● Actividad 1
Responde estas preguntas a partir del texto sobre los seres humanos y los microorganismos:
(a) ¿Hace aproximadamente cuánto tiempo se originó la vida en la Tierra?
(b) ¿Cuántas partículas microscópicas se estima que eliminan los seres humanos cada hora?
(c) ¿Con qué barco se comparan nuestros cuerpos?
● Actividad 2
Cita del texto sobre los seres humanos y los microorganismos el pasaje que va desde "Todos los organismos" hasta "gobernado por muchos.".

● Texto propuesto
------------------------------------------------------------

Todos los organismos que han existido en la Tierra desde el origen de la vida, aproximadamente hace tres o cuatro mil millones de años, están compuestos de las mismas moléculas que se reciclan constantemente. Se estima que los seres humanos eliminan un millón de partículas microscópicas cada hora. Nuestros cuerpos son como el barco de Teseo, al que con el tiempo se le habían remplazado todas sus partes. ¿Era el mismo barco? El ser humano es una especie de quimera. Los microorganismos no solo han colonizado cada fragmento de nuestro cuerpo, sino que están presentes en cada una de nuestras células. No solo en términos corporales, sino en el modo en que nuestra supuesta autonomía se ve alterada por muchos otros organismos que nos utilizan como comida, como casa o, simplemente, como modo de transporte. Somos una supercolonia cuyo comportamiento es gobernado por muchos.

------------------------------------------------------------

[Registros de una fuente de datos]
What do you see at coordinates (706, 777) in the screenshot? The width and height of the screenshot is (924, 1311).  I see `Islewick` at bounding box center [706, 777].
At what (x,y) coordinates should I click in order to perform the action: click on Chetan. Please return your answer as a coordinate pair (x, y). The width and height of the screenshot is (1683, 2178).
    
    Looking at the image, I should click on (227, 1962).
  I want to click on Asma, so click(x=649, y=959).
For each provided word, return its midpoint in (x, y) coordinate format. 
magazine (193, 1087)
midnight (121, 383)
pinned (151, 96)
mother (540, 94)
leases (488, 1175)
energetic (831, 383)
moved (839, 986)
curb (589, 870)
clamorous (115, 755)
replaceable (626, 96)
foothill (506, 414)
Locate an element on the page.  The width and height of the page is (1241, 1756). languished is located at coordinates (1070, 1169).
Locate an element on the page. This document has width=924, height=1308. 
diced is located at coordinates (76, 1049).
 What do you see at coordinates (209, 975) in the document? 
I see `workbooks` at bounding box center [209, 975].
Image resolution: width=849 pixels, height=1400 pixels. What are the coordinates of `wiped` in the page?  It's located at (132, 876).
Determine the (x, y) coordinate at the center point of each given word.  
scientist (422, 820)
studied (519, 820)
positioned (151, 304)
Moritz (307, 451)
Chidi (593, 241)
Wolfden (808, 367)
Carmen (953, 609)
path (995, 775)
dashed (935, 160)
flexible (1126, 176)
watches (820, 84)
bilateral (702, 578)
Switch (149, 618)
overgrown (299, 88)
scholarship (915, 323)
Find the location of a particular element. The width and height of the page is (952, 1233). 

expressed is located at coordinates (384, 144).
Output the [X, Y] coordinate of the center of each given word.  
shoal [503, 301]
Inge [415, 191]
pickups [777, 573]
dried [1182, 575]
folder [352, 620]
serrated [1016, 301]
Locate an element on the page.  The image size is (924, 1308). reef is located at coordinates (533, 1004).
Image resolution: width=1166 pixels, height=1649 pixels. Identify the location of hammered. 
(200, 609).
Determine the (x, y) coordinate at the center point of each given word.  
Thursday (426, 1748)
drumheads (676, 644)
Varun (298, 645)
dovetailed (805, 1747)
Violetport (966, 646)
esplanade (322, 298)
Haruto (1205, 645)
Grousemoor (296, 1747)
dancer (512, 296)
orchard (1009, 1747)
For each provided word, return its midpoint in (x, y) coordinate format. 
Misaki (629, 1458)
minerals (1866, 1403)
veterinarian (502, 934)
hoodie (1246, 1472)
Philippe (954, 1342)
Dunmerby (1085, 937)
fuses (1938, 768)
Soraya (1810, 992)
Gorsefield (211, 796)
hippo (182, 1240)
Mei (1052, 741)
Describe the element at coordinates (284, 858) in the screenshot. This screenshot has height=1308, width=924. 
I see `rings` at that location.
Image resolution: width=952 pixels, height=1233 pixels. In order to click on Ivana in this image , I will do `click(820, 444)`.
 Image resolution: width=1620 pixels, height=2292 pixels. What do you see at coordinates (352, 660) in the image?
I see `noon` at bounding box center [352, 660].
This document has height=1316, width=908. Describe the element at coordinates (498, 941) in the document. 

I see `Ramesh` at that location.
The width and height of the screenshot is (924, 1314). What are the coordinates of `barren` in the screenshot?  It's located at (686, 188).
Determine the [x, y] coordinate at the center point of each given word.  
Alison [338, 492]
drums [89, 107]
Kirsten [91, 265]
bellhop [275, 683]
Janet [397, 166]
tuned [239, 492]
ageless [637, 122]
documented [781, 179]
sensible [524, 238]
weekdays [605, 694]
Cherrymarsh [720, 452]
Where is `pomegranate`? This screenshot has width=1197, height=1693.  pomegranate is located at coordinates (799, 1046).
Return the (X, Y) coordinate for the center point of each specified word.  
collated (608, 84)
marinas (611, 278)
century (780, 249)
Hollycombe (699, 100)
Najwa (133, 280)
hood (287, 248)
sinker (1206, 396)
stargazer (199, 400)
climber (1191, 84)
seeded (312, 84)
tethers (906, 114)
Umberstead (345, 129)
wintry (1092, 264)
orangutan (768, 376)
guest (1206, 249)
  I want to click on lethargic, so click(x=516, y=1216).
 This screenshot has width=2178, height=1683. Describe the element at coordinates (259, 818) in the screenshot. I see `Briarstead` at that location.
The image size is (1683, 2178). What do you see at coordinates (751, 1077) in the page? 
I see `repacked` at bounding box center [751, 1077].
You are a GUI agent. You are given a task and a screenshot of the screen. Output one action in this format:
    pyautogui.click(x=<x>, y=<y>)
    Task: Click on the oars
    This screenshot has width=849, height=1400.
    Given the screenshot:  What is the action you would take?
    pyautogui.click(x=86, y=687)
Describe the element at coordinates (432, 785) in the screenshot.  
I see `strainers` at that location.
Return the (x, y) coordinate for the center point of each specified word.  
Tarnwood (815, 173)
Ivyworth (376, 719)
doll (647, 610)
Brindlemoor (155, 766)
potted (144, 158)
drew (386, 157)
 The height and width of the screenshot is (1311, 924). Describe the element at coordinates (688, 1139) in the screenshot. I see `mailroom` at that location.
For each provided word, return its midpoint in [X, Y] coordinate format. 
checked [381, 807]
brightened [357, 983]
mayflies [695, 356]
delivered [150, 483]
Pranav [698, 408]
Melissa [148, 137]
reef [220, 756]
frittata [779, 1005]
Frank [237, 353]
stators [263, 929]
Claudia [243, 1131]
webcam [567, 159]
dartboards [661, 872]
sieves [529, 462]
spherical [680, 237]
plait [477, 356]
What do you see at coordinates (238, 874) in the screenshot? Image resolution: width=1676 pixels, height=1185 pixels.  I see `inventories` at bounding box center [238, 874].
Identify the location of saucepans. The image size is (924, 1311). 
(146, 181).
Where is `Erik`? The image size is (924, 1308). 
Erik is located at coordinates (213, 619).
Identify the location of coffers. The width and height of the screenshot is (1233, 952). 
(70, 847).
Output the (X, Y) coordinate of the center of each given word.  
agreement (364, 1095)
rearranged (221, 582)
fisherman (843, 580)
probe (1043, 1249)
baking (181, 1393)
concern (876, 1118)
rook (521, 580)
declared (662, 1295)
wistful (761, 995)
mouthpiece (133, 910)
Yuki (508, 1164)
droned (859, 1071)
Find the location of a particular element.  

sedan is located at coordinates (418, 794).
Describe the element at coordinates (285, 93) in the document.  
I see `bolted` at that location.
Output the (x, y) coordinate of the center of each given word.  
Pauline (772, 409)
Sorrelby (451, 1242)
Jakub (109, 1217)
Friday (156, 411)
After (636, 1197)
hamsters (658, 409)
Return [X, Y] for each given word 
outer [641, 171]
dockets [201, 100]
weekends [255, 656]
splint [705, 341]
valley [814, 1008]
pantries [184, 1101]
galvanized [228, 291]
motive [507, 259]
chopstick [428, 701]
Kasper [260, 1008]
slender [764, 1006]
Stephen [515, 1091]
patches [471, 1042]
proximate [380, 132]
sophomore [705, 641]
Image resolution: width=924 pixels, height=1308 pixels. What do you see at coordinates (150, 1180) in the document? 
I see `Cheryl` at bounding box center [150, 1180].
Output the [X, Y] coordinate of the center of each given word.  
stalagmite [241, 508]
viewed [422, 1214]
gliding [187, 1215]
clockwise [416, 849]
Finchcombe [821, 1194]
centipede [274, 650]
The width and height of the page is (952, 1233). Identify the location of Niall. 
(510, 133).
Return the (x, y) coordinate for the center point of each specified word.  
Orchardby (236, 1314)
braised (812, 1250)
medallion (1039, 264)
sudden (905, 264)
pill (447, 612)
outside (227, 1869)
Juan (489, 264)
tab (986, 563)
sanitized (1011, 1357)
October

------------------------------------------------------------

● Respuesta 1
(a) Hace tres o cuatro mil millones de años.
(b) Un millón.
(c) Con el barco de Teseo.

● Respuesta 2
Todos los organismos que han existido en la Tierra desde el origen de la vida, aproximadamente hace tres o cuatro mil millones de años, están compuestos de las mismas moléculas que se reciclan constantemente. Se estima que los seres humanos eliminan un millón de partículas microscópicas cada hora. Nuestros cuerpos son como el barco de Teseo, al que con el tiempo se le habían remplazado todas sus partes. ¿Era el mismo barco? El ser humano es una especie de quimera. Los microorganismos no solo han colonizado cada fragmento de nuestro cuerpo, sino que están presentes en cada una de nuestras células. No solo en términos corporales, sino en el modo en que nuestra supuesta autonomía se ve alterada por muchos otros organismos que nos utilizan como comida, como casa o, simplemente, como modo de transporte. Somos una supercolonia cuyo comportamiento es gobernado por muchos.